## Your objective
This exercise calls for the line with "This screenshot has height=1481, width=2237.", the line with "Click MORE on", and all lines between them in the material below, output exactly and with no other lines.
:: Provided entries ::
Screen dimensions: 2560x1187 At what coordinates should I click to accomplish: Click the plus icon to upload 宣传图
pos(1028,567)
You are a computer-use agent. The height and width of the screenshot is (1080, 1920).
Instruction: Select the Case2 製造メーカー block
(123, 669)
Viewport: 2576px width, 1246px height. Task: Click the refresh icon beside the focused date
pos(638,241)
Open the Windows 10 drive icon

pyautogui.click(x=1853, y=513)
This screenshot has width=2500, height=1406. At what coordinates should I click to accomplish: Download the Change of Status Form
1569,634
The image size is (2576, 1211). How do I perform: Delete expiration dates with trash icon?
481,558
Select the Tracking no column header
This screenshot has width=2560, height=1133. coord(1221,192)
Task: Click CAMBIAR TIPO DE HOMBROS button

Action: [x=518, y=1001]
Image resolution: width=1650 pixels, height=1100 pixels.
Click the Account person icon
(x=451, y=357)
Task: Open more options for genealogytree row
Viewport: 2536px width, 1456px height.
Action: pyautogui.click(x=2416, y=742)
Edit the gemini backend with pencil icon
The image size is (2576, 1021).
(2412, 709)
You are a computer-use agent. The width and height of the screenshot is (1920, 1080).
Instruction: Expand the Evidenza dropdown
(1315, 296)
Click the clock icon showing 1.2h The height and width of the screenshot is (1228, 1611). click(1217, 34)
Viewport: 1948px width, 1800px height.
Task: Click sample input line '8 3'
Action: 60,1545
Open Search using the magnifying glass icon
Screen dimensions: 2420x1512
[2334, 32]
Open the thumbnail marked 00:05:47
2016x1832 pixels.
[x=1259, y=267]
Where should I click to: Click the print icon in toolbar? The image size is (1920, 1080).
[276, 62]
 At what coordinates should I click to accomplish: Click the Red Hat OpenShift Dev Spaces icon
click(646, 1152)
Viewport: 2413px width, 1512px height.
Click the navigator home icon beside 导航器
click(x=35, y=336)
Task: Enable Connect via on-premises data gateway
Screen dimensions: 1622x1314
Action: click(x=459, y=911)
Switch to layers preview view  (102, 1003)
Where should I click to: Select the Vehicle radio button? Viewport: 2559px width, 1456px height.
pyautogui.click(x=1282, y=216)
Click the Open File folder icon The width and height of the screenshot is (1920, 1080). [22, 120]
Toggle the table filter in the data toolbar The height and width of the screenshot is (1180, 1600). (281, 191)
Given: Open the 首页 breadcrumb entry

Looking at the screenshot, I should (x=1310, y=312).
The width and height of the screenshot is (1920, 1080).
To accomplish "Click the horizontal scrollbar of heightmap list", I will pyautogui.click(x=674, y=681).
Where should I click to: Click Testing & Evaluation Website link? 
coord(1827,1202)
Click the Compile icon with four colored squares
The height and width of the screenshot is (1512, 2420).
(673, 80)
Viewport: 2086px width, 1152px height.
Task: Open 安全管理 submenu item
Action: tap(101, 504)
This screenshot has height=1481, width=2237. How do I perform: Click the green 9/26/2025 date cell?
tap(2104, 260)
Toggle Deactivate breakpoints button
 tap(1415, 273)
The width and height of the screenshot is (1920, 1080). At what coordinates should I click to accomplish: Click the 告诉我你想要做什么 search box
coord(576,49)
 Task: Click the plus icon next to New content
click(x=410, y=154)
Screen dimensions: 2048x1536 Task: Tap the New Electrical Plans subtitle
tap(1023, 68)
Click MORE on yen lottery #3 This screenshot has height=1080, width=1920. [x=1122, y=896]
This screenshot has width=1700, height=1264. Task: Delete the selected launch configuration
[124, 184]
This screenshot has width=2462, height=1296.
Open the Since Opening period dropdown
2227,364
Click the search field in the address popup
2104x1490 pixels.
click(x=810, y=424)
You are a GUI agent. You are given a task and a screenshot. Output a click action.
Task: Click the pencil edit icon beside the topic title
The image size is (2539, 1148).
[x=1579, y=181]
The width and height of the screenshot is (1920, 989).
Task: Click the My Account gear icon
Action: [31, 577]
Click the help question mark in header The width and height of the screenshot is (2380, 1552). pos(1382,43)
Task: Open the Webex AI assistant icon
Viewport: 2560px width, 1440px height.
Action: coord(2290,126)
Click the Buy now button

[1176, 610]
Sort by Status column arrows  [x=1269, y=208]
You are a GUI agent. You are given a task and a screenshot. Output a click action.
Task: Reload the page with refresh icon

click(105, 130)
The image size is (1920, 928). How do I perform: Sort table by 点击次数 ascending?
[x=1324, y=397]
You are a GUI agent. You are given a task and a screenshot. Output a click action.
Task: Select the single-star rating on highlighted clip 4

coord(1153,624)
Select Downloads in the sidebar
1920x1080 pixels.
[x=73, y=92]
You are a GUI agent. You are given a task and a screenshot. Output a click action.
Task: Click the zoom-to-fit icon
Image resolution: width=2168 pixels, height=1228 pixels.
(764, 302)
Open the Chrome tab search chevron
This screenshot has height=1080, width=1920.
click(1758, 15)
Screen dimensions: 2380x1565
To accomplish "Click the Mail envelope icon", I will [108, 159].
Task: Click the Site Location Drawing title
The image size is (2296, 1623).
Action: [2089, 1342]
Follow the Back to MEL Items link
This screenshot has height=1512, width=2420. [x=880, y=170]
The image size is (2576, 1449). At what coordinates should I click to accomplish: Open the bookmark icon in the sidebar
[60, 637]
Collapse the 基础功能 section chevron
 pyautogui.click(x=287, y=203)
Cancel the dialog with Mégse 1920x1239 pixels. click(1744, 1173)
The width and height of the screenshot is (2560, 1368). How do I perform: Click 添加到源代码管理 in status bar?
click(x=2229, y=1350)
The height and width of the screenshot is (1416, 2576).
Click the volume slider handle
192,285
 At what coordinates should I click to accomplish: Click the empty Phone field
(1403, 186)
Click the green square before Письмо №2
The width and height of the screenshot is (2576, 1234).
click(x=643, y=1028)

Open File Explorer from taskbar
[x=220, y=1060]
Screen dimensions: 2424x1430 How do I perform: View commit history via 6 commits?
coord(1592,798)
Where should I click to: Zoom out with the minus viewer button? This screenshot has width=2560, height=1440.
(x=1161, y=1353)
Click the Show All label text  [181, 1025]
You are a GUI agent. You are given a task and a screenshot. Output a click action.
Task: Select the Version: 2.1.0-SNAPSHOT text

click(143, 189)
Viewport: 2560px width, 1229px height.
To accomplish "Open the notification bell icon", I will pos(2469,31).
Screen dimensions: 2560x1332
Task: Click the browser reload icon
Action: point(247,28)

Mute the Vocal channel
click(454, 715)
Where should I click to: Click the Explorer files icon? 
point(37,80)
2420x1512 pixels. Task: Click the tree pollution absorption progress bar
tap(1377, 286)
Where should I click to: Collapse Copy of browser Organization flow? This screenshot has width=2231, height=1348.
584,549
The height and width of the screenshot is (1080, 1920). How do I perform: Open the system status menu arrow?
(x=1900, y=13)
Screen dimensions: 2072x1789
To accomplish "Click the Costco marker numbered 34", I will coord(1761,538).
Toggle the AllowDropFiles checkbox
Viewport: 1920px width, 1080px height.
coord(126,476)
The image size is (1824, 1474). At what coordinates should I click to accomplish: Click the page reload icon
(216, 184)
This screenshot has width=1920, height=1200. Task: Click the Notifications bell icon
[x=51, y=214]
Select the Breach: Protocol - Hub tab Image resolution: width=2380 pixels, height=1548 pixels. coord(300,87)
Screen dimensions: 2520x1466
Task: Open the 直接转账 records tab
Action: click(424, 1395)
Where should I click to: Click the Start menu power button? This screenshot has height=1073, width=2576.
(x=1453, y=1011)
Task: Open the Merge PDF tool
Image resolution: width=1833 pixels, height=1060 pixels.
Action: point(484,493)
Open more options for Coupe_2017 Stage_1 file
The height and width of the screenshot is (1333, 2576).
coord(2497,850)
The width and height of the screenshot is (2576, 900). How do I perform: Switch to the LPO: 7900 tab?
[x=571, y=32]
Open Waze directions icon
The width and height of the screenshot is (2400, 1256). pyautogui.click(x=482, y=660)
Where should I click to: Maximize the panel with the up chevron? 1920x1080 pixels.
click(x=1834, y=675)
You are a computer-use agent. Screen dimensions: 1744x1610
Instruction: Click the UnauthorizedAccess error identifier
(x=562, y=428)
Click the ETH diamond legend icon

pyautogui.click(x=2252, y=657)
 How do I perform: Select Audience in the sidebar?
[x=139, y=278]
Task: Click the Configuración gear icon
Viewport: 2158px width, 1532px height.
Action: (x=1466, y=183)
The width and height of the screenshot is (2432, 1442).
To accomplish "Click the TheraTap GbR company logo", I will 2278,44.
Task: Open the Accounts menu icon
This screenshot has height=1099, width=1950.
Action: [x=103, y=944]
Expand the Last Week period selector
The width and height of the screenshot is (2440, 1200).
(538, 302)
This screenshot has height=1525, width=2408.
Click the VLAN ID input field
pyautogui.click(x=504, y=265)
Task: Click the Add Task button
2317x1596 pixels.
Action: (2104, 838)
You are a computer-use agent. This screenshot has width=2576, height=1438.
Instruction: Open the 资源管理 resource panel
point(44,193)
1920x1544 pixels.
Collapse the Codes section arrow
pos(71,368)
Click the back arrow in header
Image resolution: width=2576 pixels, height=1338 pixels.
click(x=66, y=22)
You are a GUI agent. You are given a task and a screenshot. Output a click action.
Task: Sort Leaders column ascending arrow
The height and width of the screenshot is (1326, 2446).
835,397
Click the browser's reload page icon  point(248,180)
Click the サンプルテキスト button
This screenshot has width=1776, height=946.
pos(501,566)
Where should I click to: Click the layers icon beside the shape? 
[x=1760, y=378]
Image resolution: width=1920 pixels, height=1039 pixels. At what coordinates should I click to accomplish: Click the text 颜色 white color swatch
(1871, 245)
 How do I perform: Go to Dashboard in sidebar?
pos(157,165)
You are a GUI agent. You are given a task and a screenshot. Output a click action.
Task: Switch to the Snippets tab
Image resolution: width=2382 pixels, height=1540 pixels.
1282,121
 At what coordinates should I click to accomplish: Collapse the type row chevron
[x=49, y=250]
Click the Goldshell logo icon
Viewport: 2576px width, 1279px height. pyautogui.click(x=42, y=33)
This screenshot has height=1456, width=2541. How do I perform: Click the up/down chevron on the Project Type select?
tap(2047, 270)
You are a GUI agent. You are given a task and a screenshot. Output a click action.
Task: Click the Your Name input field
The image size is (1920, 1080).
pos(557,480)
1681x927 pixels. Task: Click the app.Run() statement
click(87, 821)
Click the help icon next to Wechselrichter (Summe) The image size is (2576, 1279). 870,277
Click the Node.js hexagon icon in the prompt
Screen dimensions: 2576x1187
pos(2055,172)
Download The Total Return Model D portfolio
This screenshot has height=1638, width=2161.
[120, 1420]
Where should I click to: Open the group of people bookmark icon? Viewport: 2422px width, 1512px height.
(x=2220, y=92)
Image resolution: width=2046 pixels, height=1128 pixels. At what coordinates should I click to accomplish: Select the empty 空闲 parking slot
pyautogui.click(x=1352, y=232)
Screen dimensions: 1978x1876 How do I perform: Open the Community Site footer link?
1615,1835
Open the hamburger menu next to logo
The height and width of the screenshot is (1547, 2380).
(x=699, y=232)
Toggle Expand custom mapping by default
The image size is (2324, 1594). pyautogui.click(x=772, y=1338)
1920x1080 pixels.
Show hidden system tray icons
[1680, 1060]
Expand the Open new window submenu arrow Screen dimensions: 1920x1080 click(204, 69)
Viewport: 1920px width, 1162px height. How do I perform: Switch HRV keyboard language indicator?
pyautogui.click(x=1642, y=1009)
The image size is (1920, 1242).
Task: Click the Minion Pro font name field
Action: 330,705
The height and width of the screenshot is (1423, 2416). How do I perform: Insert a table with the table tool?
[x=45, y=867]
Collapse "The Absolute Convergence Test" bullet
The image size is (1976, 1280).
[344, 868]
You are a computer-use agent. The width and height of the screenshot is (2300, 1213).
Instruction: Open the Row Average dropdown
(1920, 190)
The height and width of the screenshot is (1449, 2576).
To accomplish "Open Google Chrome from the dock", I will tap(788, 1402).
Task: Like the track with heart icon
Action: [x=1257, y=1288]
:::
## Solution for this task
This screenshot has height=1481, width=2237. How do I perform: Click the green 9/26/2025 date cell?
tap(2104, 260)
Toggle Deactivate breakpoints button
 tap(1415, 273)
The width and height of the screenshot is (1920, 1080). At what coordinates should I click to accomplish: Click the 告诉我你想要做什么 search box
coord(576,49)
 Task: Click the plus icon next to New content
click(x=410, y=154)
Screen dimensions: 2048x1536 Task: Tap the New Electrical Plans subtitle
tap(1023, 68)
Click MORE on yen lottery #3 This screenshot has height=1080, width=1920. [x=1122, y=896]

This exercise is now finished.